EDIT: This was a bad interpretation; the issue was that the operand was expanded into an inteldialect Intel expression, and the offset was immediately followed by ']'. Making offset legal before ']' and ')' fixes that problem.

epastor updated this revision to Diff 233778.Dec 13 2019, 4:46 AM
  • Allow offsets at the end of parenthesized expressions
epastor added a reviewer: rnk.Dec 13 2019, 5:14 AM

Remaining test failures include:

call void asm sideeffect inteldialect "lea edi, dword ptr $0", "*m,~{edi},~{dirflag},~{fpsr},~{flags}"([2 x i32]* @results) nounwind
previously expanded as
lea edi, dword ptr [_results]
and now expands as
lea edi, dword ptr [offset _results]
This may be correct.

In C & C++,
__asm mov [eax], offset var
is now ambiguous, since "offset var" is not aliased directly to a pointer-sized register.
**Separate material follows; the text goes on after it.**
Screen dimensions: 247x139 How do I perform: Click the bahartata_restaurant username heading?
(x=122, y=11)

I think this is technically correct, but I don't think I should make that decision without input.

epastor updated this revision to Diff 233786.Dec 13 2019, 5:24 AM
  • Fix tests expecting use of 'r' constraints for offset operands
Herald added a project: Restricted Project. · View Herald TranscriptDec 13 2019, 5:24 AM
Herald added a subscriber: cfe-commits. · View Herald Transcript
epastor updated this revision to Diff 233806.Dec 13 2019, 7:58 AM
  • Fix Intel named operator parsing

Unit tests: fail. 60824 tests passed, 4 failed and 726 were skipped.

failed: Clang.CodeGen/ms-inline-asm-64.c
failed: Clang.CodeGen/ms-inline-asm.c
failed: Clang.SemaTemplate/instantiation-depth-default.cpp
failed: LLVM.CodeGen/X86/ms-inline-asm.ll

clang-format: pass.

Build artifacts: console-log.txt, CMakeCache.txt, test-results.xml, diff.json

epastor updated this revision to Diff 233813.Dec 13 2019, 8:29 AM
  • Respect correct usage of offset.
  • Don't assume implicit sizing on offset.
  • Check that offset works in compound expressions.
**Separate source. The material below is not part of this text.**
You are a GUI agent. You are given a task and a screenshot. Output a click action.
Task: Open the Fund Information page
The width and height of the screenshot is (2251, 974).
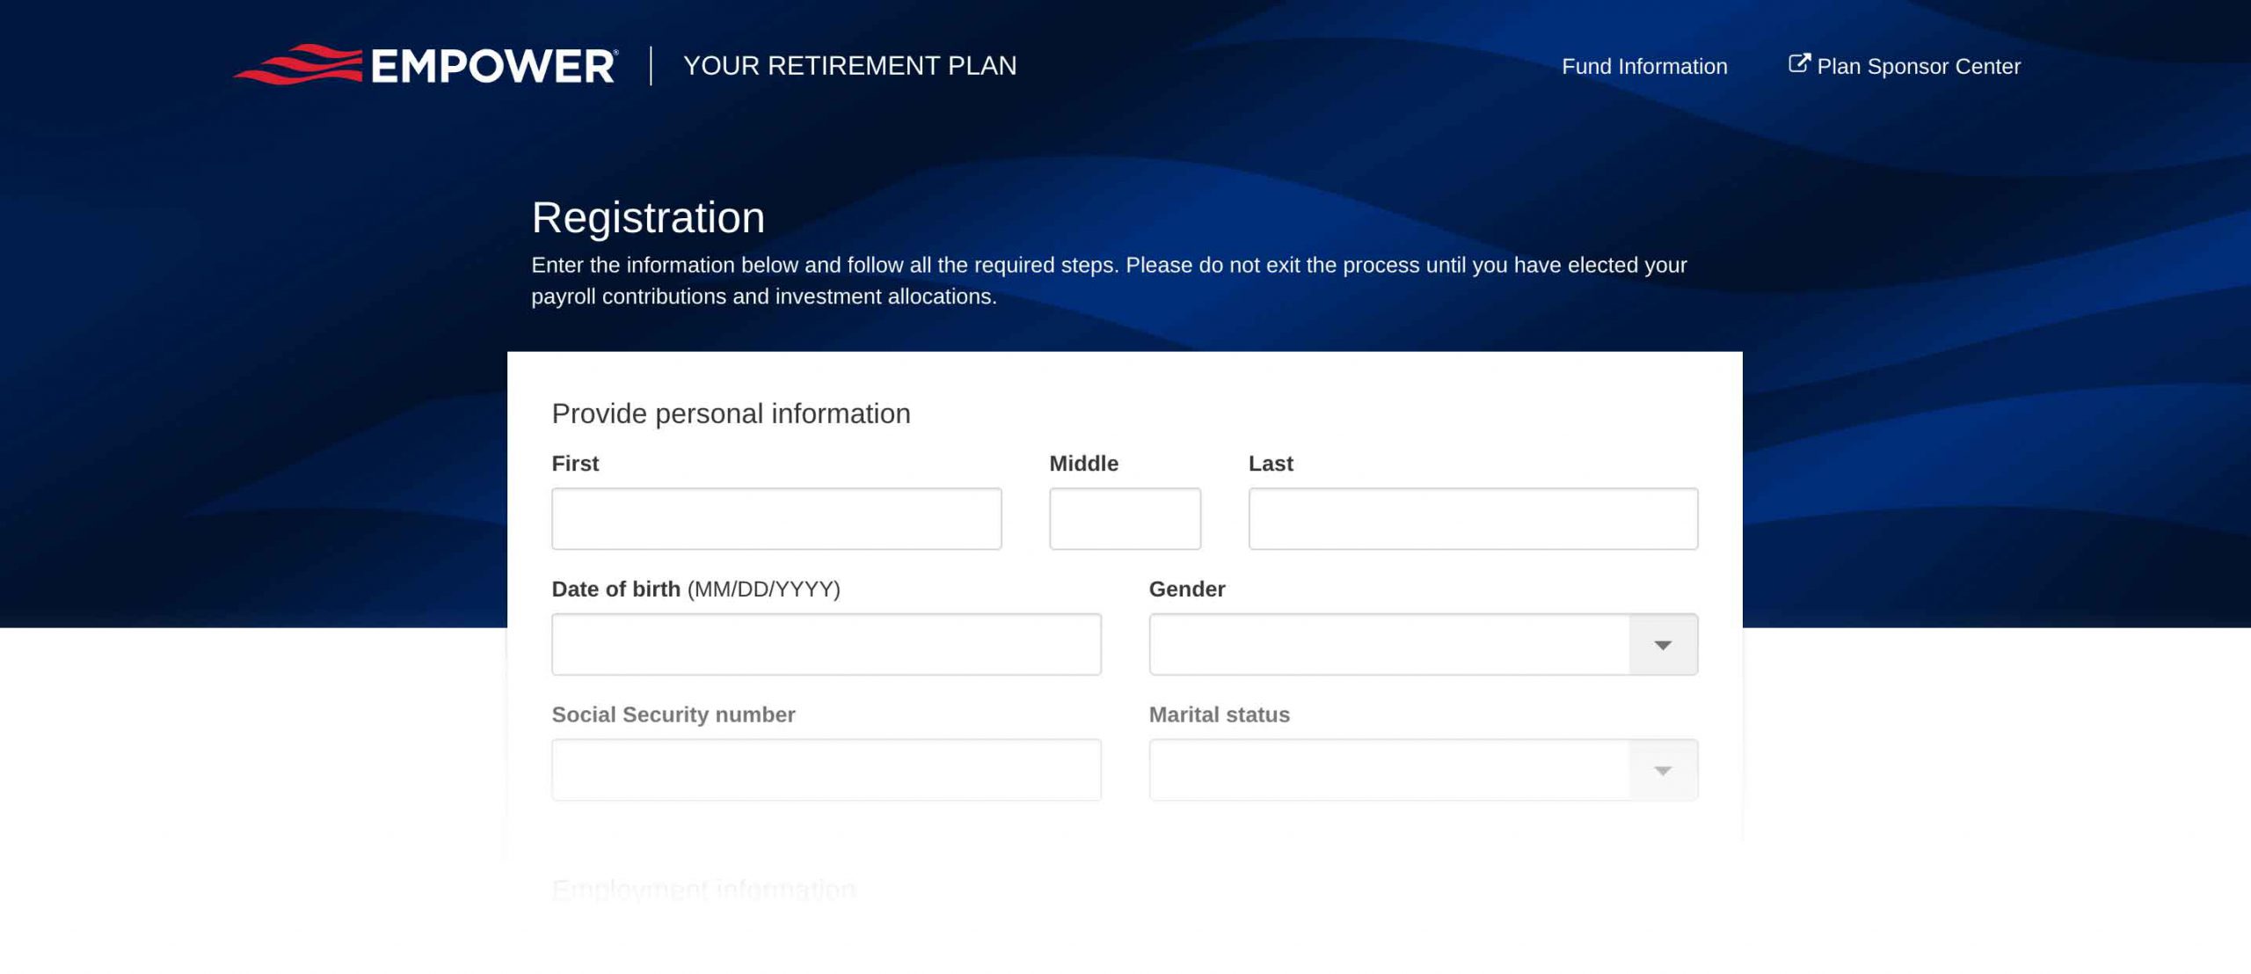(1644, 66)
Unit tests: pass. 60854 tests passed, 0 failed and 726 were skipped.

clang-format: fail. Please format your changes with clang-format by running git-clang-format HEAD^ or apply this patch.

Build artifacts: console-log.txt, CMakeCache.txt, clang-format.patch, test-results.xml, diff.json

epastor updated this revision to Diff 234067.Dec 16 2019, 8:03 AM
  • Apply formatting fixes where reasonable

Unit tests: pass. 60854 tests passed, 0 failed and 726 were skipped.

clang-format: fail. Please format your changes with clang-format by running git-clang-format HEAD^ or apply this patch.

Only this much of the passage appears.